The FIFA Museum is an association football museum operated by FIFA. The museum is located in Zurich, Switzerland, across town from the FIFA headquarters. It opened on 28 February 2016. The project, costing over SFr500 million ($563m), is currently under investigation for "suspected criminal mismanagement".

==Exhibits and amenities==

The 3,500 sqm museum occupies the lower three floors of the renovated Haus zur Enge, a ten-story mixed-use building located in the Enge quarter, across from the Zurich Enge railway station and the FIFA-owned Hotel Ascot. The building also contains a sports bar, a bistro, a café, a library, a museum shop and conference rooms; the upper floors have office spaces and 34 luxury apartments.

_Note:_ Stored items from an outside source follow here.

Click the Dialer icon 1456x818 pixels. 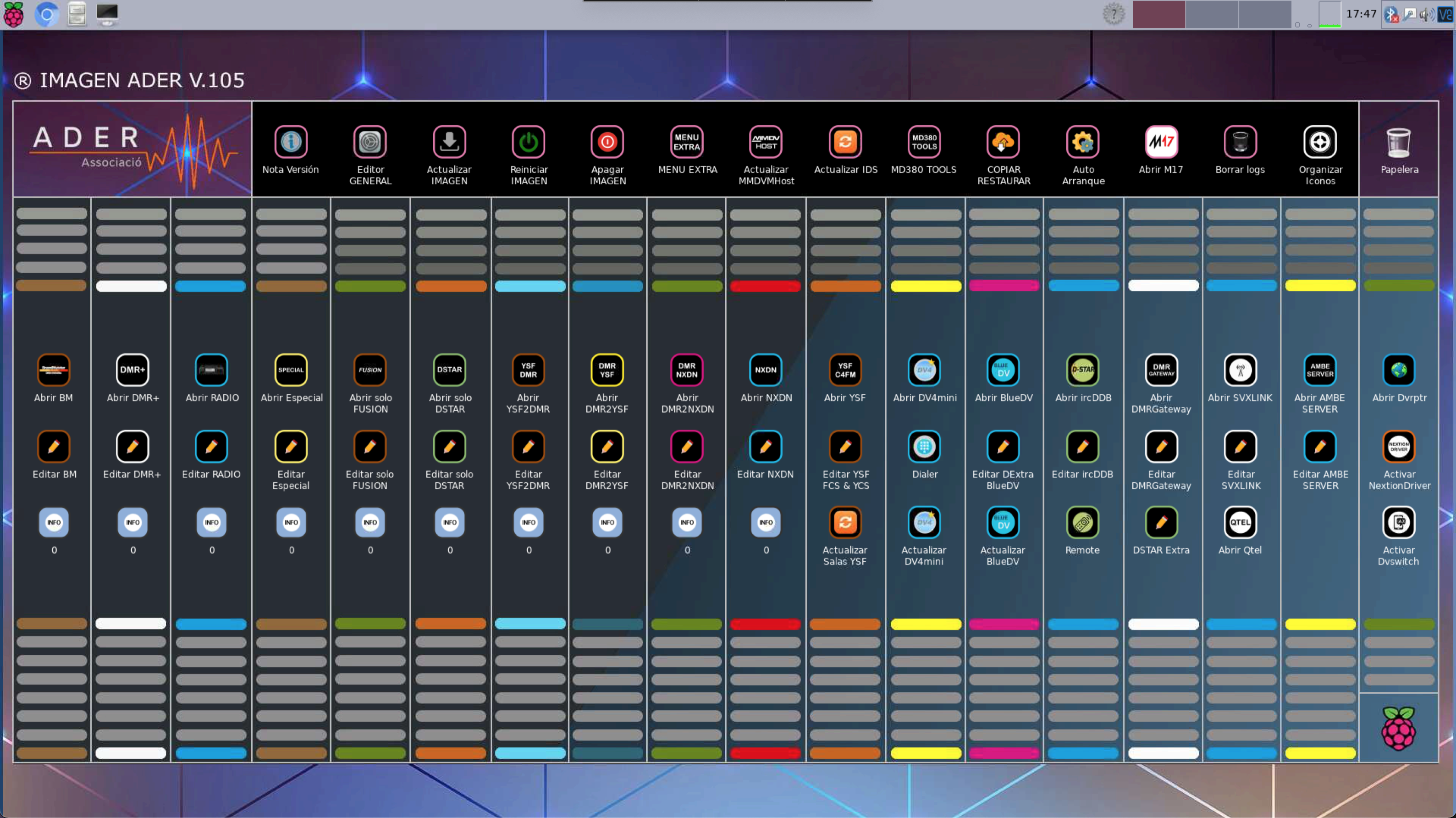tap(924, 447)

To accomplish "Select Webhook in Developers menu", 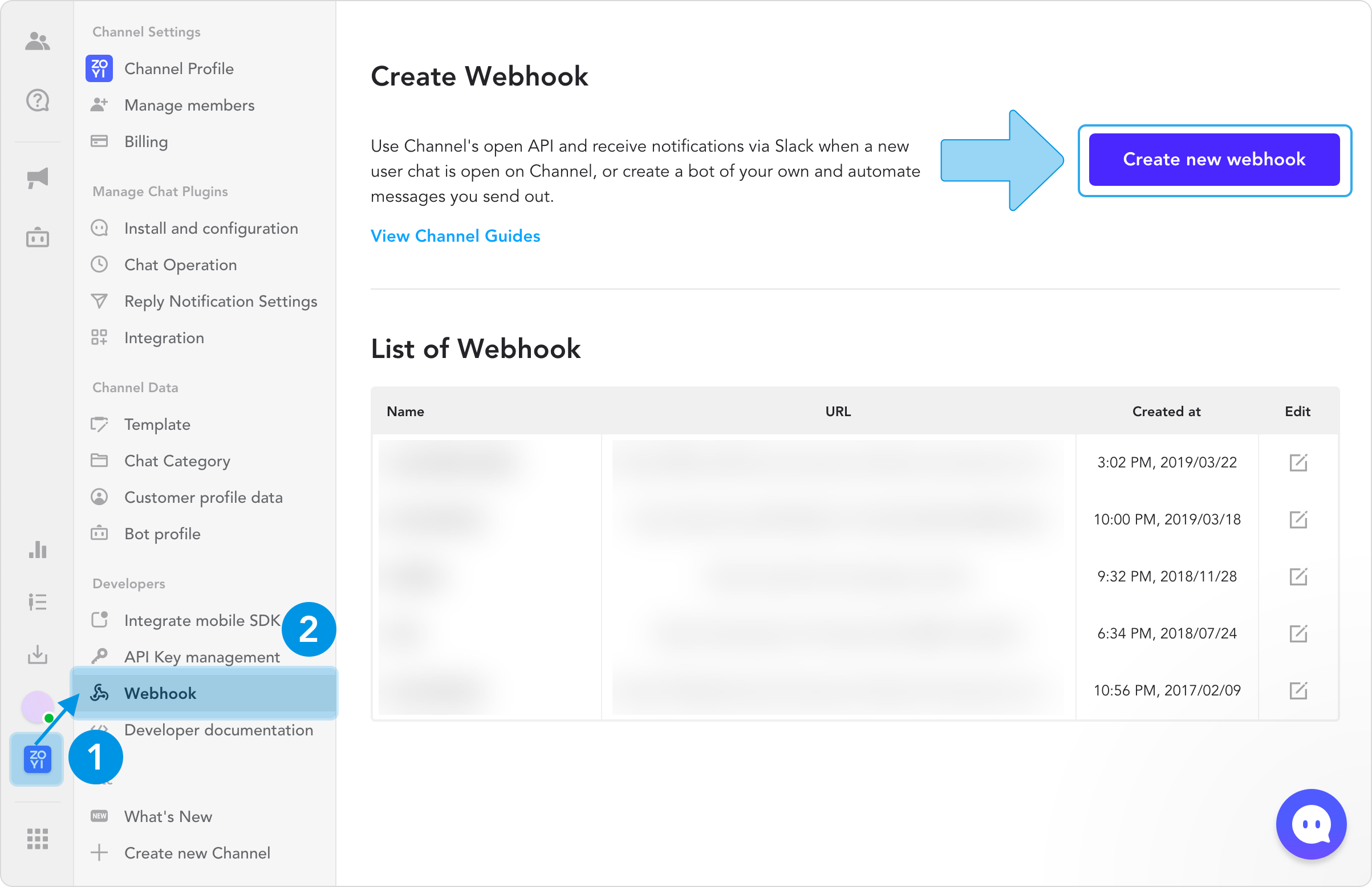I will point(160,693).
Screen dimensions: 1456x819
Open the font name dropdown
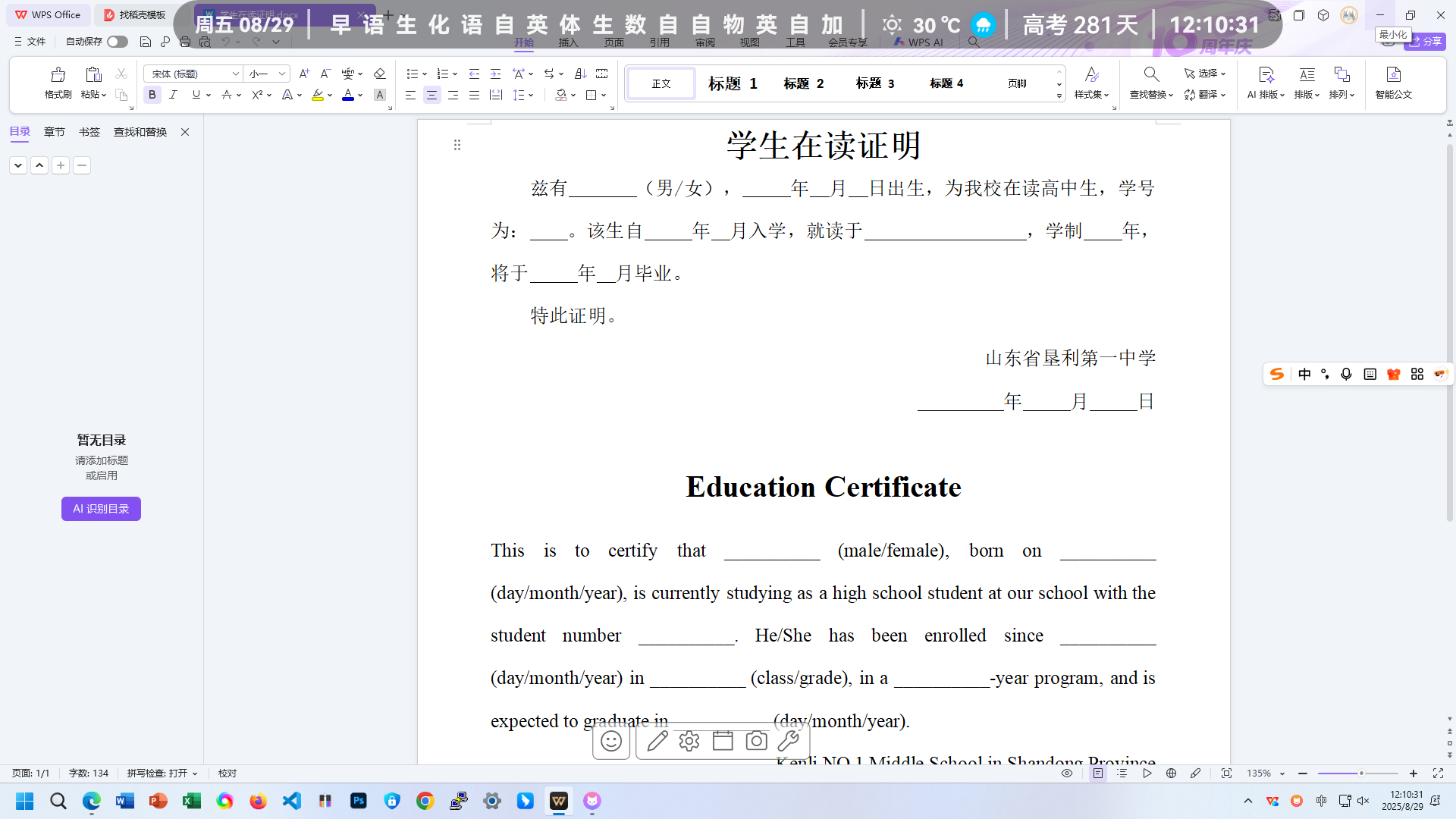pos(235,74)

The museum exhibits over one thousand objects. These include memorabilia from every FIFA World Cup and FIFA Women's World Cup, the most famous one being the original FIFA World Cup Trophy. The exhibition features various interactive and multimedia installations such as the biggest pinball machine ever made and an audiovisual media installation called Visions of Football using 8 m LED screens. In 2017, the museum was nominated for the German Design Award.

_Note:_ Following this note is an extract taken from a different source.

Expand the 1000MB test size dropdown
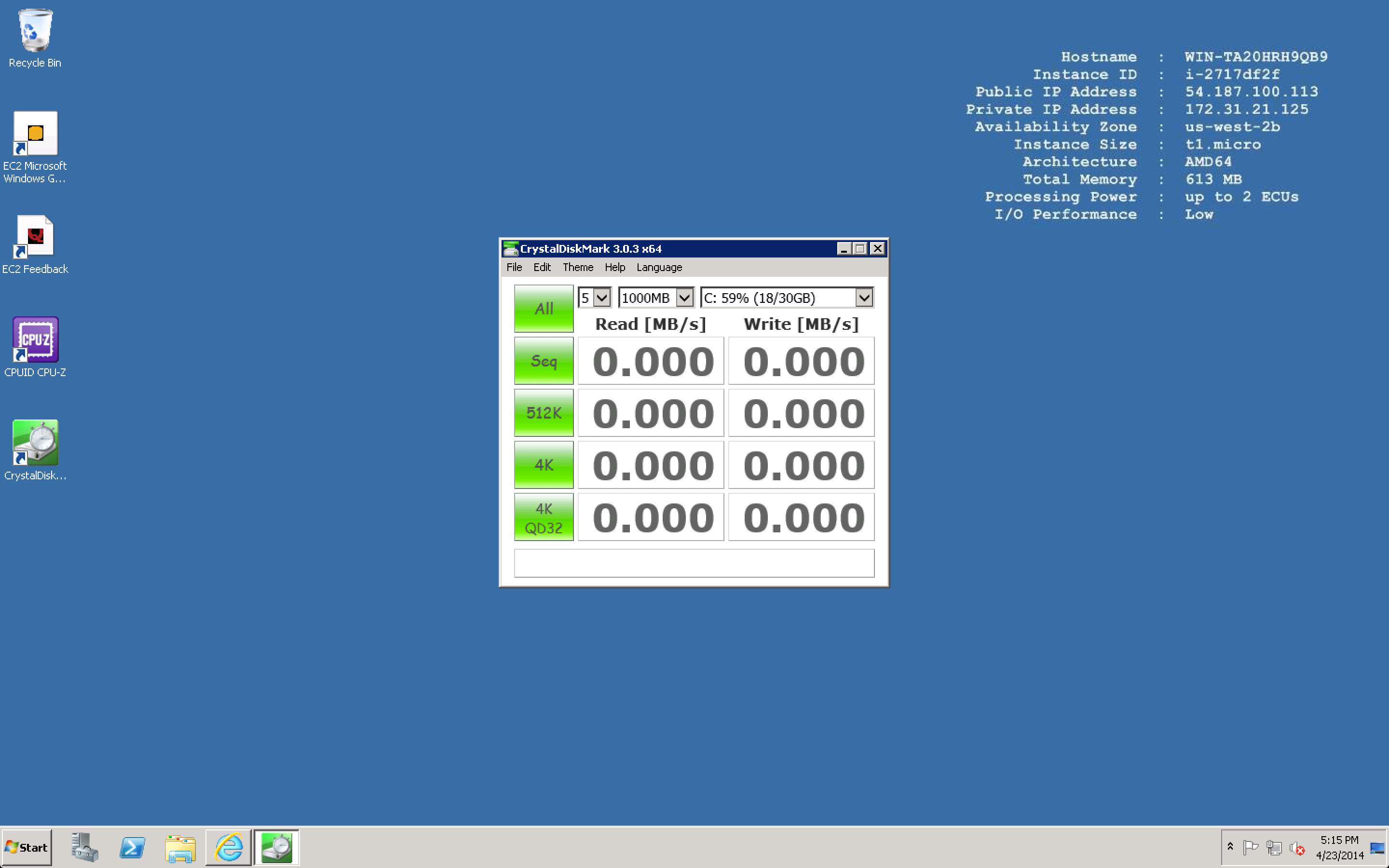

Every year, the museum participates in Zurich's Long Night of Museums.

==History==

Plans for a museum dedicated to the 'history of world football' to be located in Zurich were proposed by then-FIFA president Sepp Blatter and the FIFA Executive Committee in 2012. In April 2013, FIFA signed a 40-year lease with Swiss Life for the Haus zur Enge, which would be dismantled and rebuilt to house the museum; an earlier proposal would have had a museum on the grounds of the FIFA headquarters. The City of Zurich Building Authority approved planning permission for the museum in November 2013.

Construction on the renovated Haus zur Enge began in 2014 and was completed in December 2015.

The museum opened on 28 February 2016, during a ceremony presided by the newly elected president of FIFA, Gianni Infantino.

On 22 December 2020, FIFA launched legal action against its former president Sepp Blatter for "suspected criminal mismanagement". Despite costing over SFr500 million ($563m), the museum made only $3m of Fifa's $766m 2019 overall revenues.

== Reception ==

The FIFA World Football Museum in Zurich, which opened in February 2016, polarized opinion. Its building cost 30 million Swiss francs, but the exhibition was criticized for failing to examine FIFA's history without embellishment. Although senior FIFA officials had been arrested at the nearby Hotel Baur au Lac, the museum contained no reference to the event.